On Friday we lost twenty children all at once. In twenty five minutes a collective 1,500 years of future life was lost. These children left their clothes on the floor Friday morning and their parents will have to pick up knowing that it is the last time that they'll do so. They left dvds in the DVD player that will shuttle out and surprise their parents weeks from now. Their breakfast dishes were still in the sink on Friday night and a mother or a father washed them for the last time. The grief in Newtown is powerful and overwhelming, but we do not have the luxury of time that allows us to wait until we've properly mourned these deaths before talking about gun control.
The mourning periods between gun assisted mass murders are stacking up on top of each other. They will suffocate us if we wait.
We need to do this now. We need to have already done this because today another 38 children will be shot. 8 of them will die. 30 of them will be scarred for life. They won't get shot all at the same place or all by the same person, but they will be shot. 7 have been shot since I started writing this.
Tomorrow, another 38 children will be shot. Each child's death, each murder, suicide, or accident doesn't just kill the child, it kills the whole family.
We cannot wait any longer.
But the discussion needs to go beyond simple gun control. The discussion needs to be one of societal change, of cultural revolution. We need a Kuhnian shift in thinking in the United States of America.
But gun control is where we have to start because gun control works.
There is a strong correlative argument for the efficacy of stricter gun control laws and articles like this one are useful to point to as we engage with those who will inevitably argue that gun-control is pointless or ineffective.
The article also points out that most gun violence in our country happens to darker, poorer children than those gunned down on Friday.
I teach in Watts where gun violence has taken on all the trappings of the banal. We all see it, hear it, talk about it, sense it, and have codified our ready reactions to imminent threat into the workaday elements of our daily routines. This is true for teachers and for students.
Guns are as much a part of life as cancer.
Gun control will make a real difference with our kind of violence. If guns are harder to get, fewer people would have them. If guns aren't available easily across the line in Nevada and at gun shows, Californians will be safer.
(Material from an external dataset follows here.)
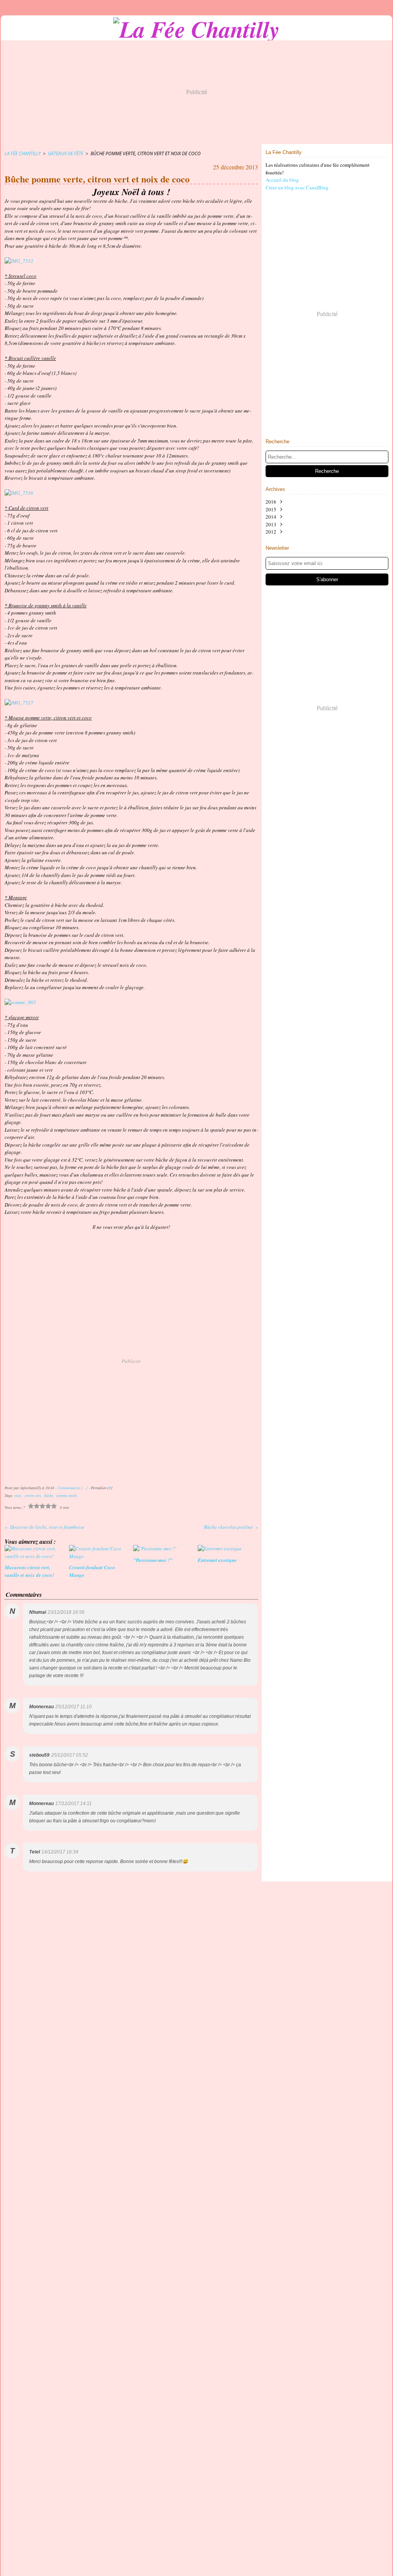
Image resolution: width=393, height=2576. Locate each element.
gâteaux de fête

Our violence could be greatly reduced by a shift in national gun policy, but our violence is not the violence that worries people.
Our violence in Watts just kills poor people, so hasn't inspired national discussions about stopping it. Instead we have national discussions about making sure that the rest of us are armed so we can shoot poor people, too.
We need gun control. Gun control laws are necessary for the protection of all people. Trigger locks, waiting periods, bans for assault weapons and armor-piercing rounds, the end of open carry, the restricting of concealed carry, are all necessary steps that must be taken if we wish to protect Trayvon Martin, the innocent kid who finds his father's gun, the victim of mistaken identity, the victim of domestic violence, and curtail the impact of street crime. Gun control laws can also mitigate the amount of damage done by future Adam Lanzas, but they won't stop rampage killings.
Gun control will save children, but it will more likely be children like Ulysses Gongora, a former student of mine gunned down while walking his brother to school. Gun control might have kept David, Derek, Darryl, Donald, Isaac, and Justin -- all of whom are students of mine that have been shot in the last five years -- from becoming the walking wounded.
But what happened in Sandy Hook, in Wisconsin, in Aurora, in Portland, in Tuscon, and in every mass shooting in history is different and I think we make a mistake when we collapse the metric and treat them as simple gun violence. They are a type of violence that is made worse by the easy access to guns, but just as with our banal violence in Watts, there is a root cause for this exotic violence, too.
Some of the perpetrators are insane and a return to the pre-Reagan laws regarding mental health commitments would be a step back towards national sanity and public safety.
But many of these killers know right from wrong. They know what they're doing -- Dylan Kleibold and Eric Harris knew. The Wisonsin shooter knew. I bet this guy knew, too. Otherwise he wouldn't have killed himself in the end.
Rampage killings are different from our stupidly personal Watts violence because they are not committed in response to an immediate threat, an error, a possibility of personal gain, or in pursuit of the prevention of a loss of prestige or power. These mass shootings are instances of de-indiviudualization where the targets are not targeted for who they are but for what they represent.
They are the product of a deadly combination of fear and entitlement which makes them closely akin to hate crimes except that their targeted minority is humanity.
And just as we understand that the root of hate is fear, we must begin to acknowledge that fear is a root cause here, too.
No, they aren't afraid of their victims. They aren't acting in a perverse self-defense. It's just that people can only be afraid for so long before fear spoils, ferments, and becomes the acid rage that fuels hate.
This isn't news. This was the point of Michael Moore's Bowling for Columbine. We all talked about it a decade ago, but we haven't changed. We were shocked then that Canada had just as many guns as we did, but even with that, the worldwide map of mass-murder still looks like this:
Gun control laws can and will make a difference -- especially in neighborhoods where gun violence doesn't make national news, but until our nation stops treating fear as a virtue, we will continue to support the mindset that leads both to our national arms fetish and our willingness to use those armaments against innocents in order to make a point.